What you are asked to do — Would you please copy only the lines from the line that contains "You are a computer-use" to the end of the data below, exactly, leaving every picture out?

Task material —
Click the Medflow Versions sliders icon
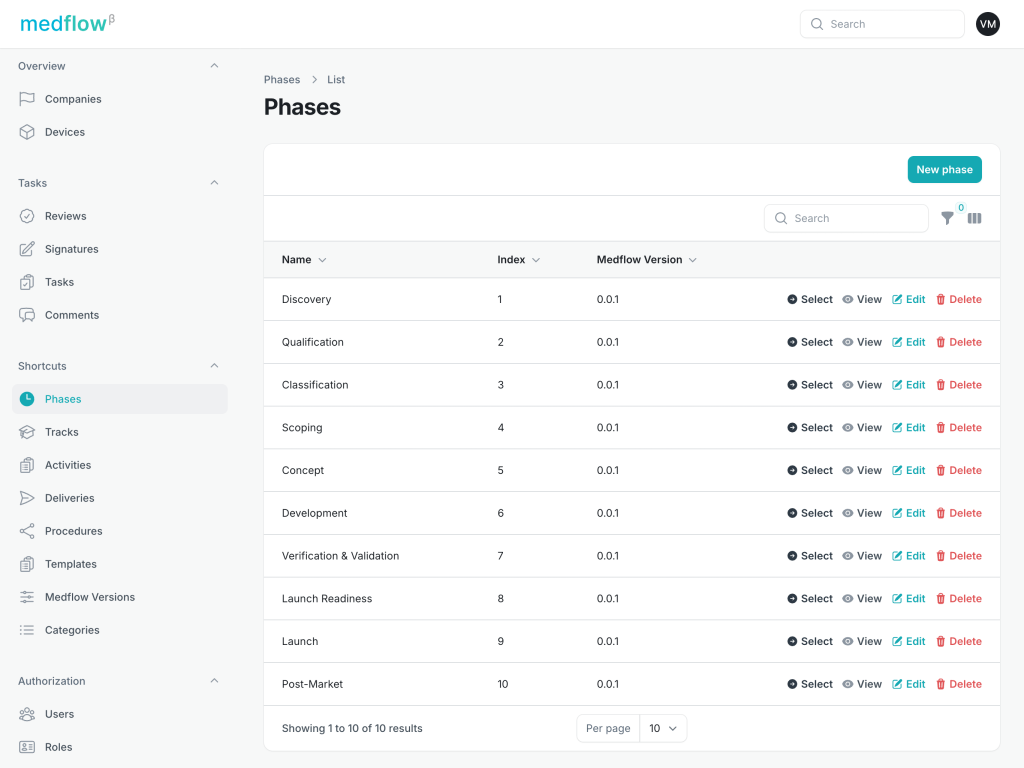 (x=27, y=597)

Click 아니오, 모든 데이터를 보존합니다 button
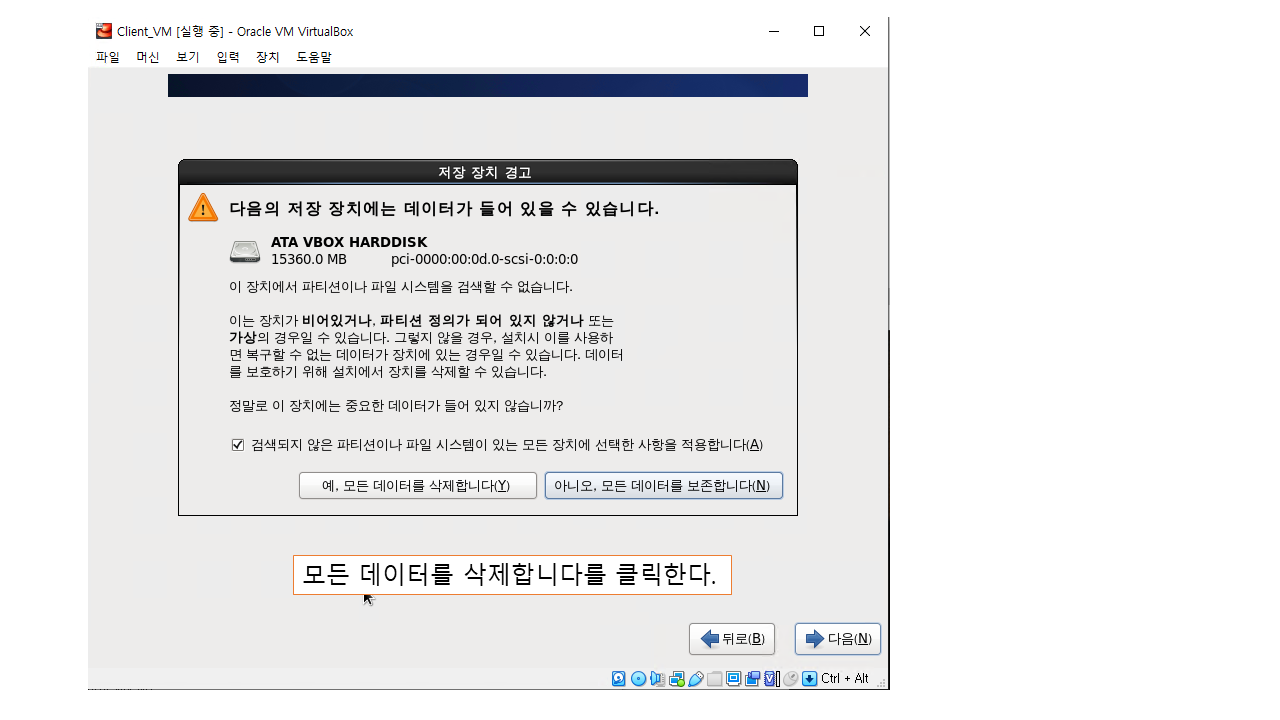pos(663,486)
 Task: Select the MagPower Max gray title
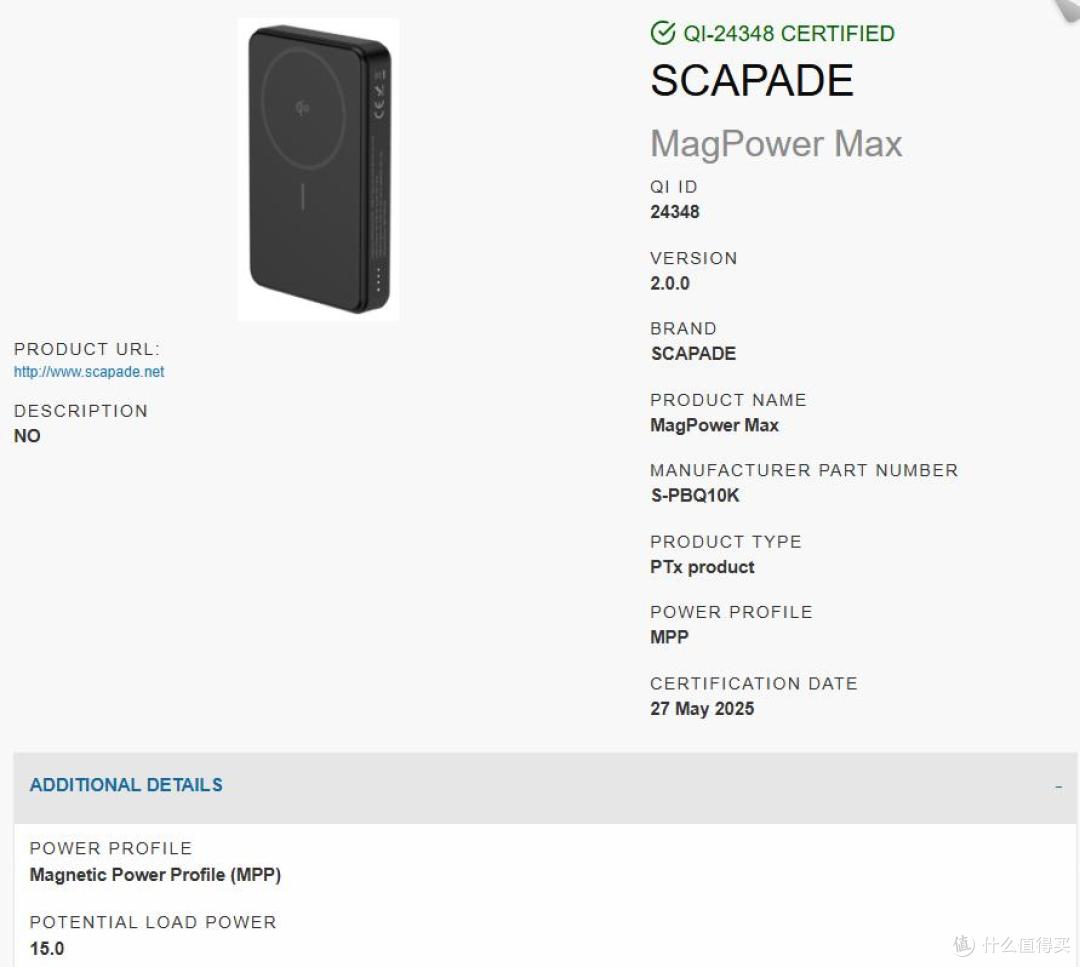tap(776, 144)
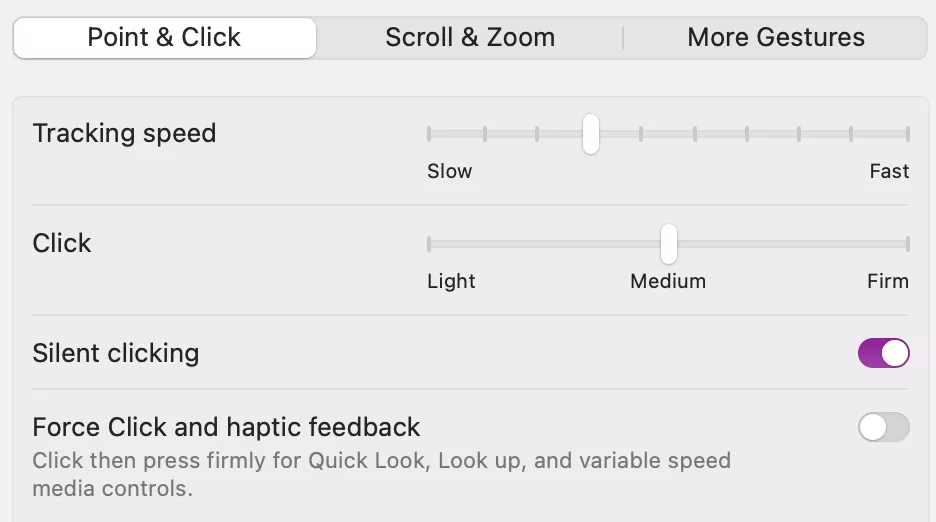Open the More Gestures tab

[776, 38]
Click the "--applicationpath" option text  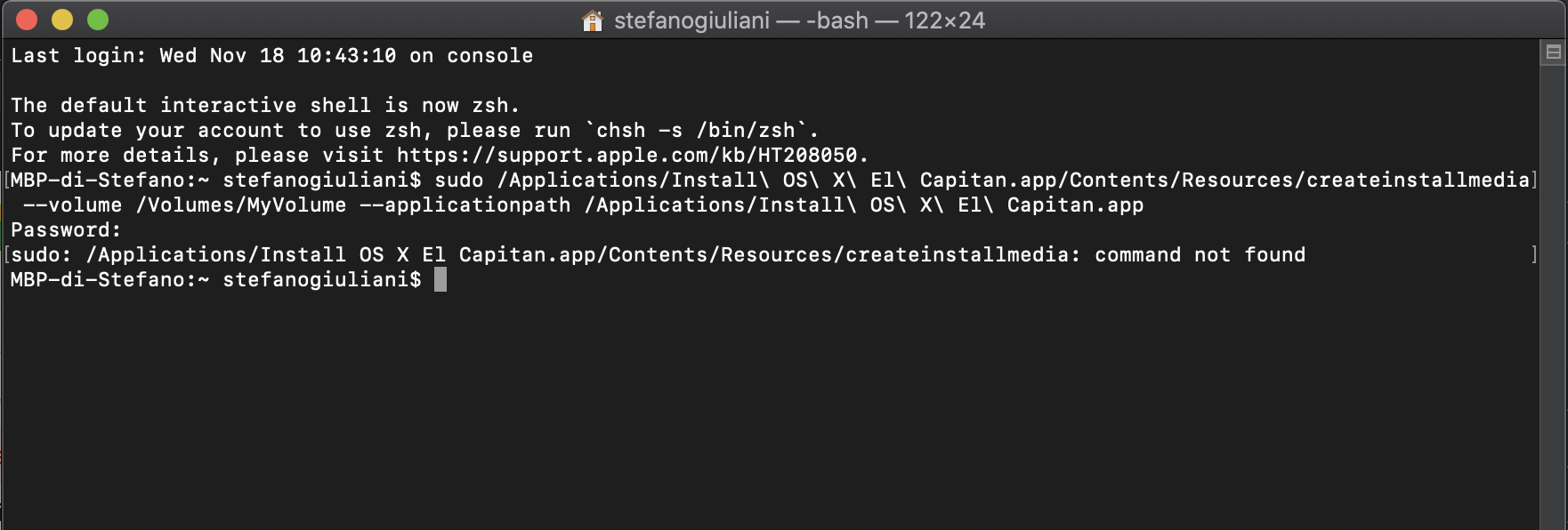point(465,205)
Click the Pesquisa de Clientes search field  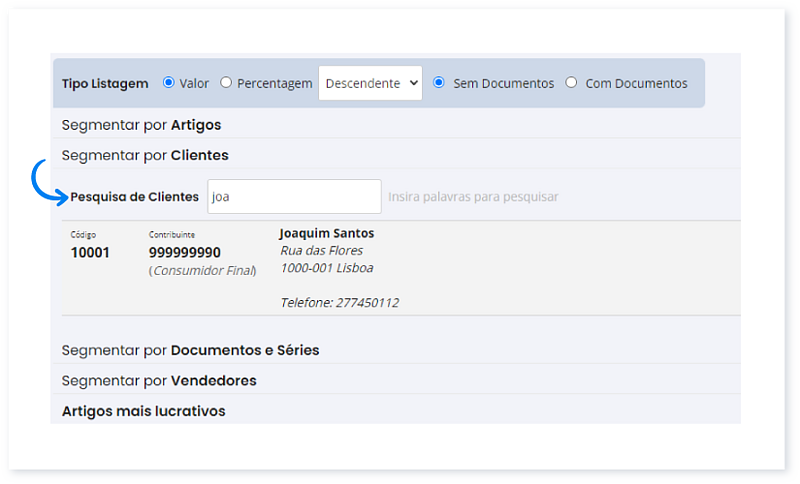[x=294, y=196]
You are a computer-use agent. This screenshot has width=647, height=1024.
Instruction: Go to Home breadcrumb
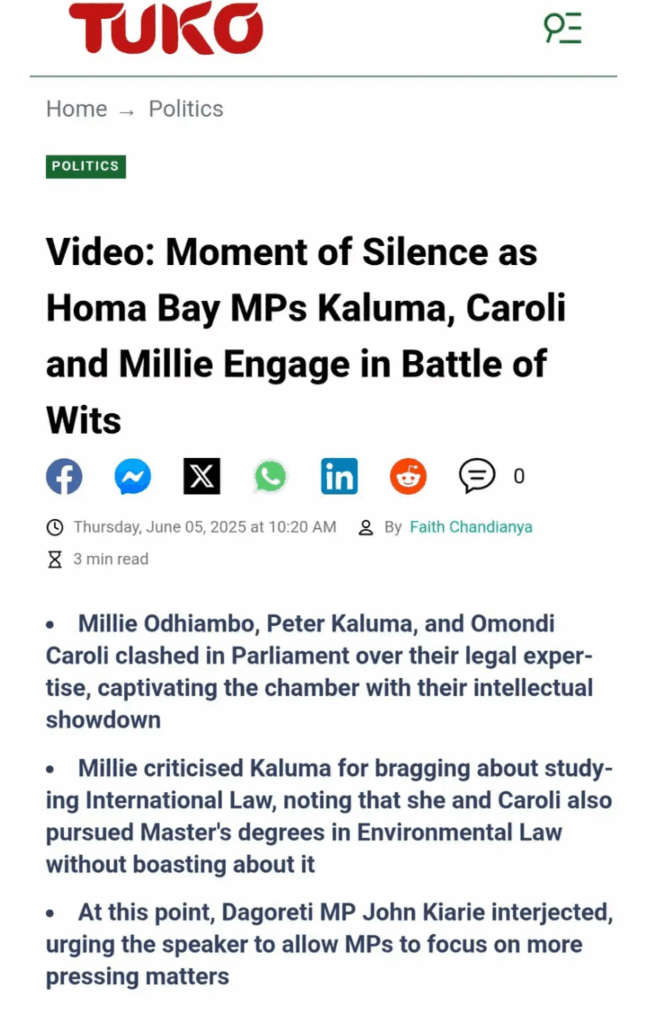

Answer to the problem —
You are a computer-use agent. This screenshot has width=647, height=1024.
Instruction: Go to Home breadcrumb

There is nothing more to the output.